* Material for this exercise

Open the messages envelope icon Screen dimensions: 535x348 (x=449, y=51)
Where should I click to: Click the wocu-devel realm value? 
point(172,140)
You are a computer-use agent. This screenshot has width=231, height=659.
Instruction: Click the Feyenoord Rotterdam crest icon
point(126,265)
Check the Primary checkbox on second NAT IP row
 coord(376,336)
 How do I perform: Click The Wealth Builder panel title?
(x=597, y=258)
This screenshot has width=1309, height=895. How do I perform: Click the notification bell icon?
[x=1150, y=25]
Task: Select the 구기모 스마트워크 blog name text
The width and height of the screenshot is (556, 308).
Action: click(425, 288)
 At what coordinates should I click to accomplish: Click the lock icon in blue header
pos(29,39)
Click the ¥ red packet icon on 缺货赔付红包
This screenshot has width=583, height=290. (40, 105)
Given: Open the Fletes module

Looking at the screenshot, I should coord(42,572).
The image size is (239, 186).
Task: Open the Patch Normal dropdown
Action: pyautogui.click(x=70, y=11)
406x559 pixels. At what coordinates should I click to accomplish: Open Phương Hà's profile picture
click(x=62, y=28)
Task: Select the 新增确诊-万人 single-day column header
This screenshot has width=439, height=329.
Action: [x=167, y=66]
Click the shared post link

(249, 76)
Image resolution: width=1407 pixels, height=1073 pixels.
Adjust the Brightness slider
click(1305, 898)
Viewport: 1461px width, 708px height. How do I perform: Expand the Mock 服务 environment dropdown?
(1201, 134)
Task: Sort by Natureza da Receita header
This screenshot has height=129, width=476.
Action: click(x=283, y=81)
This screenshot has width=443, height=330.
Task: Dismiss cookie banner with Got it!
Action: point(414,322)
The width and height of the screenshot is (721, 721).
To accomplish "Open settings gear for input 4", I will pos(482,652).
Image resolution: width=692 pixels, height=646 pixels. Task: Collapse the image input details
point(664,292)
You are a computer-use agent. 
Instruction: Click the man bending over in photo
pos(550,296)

* Work task
Using the entries above, repeat only the lines from the one containing "This screenshot has width=439, height=329." through the one containing "Task: Sort by Natureza da Receita header", end lines included.

* Solution to the problem
This screenshot has width=439, height=329.
Action: [x=167, y=66]
Click the shared post link

(249, 76)
Image resolution: width=1407 pixels, height=1073 pixels.
Adjust the Brightness slider
click(1305, 898)
Viewport: 1461px width, 708px height. How do I perform: Expand the Mock 服务 environment dropdown?
(1201, 134)
Task: Sort by Natureza da Receita header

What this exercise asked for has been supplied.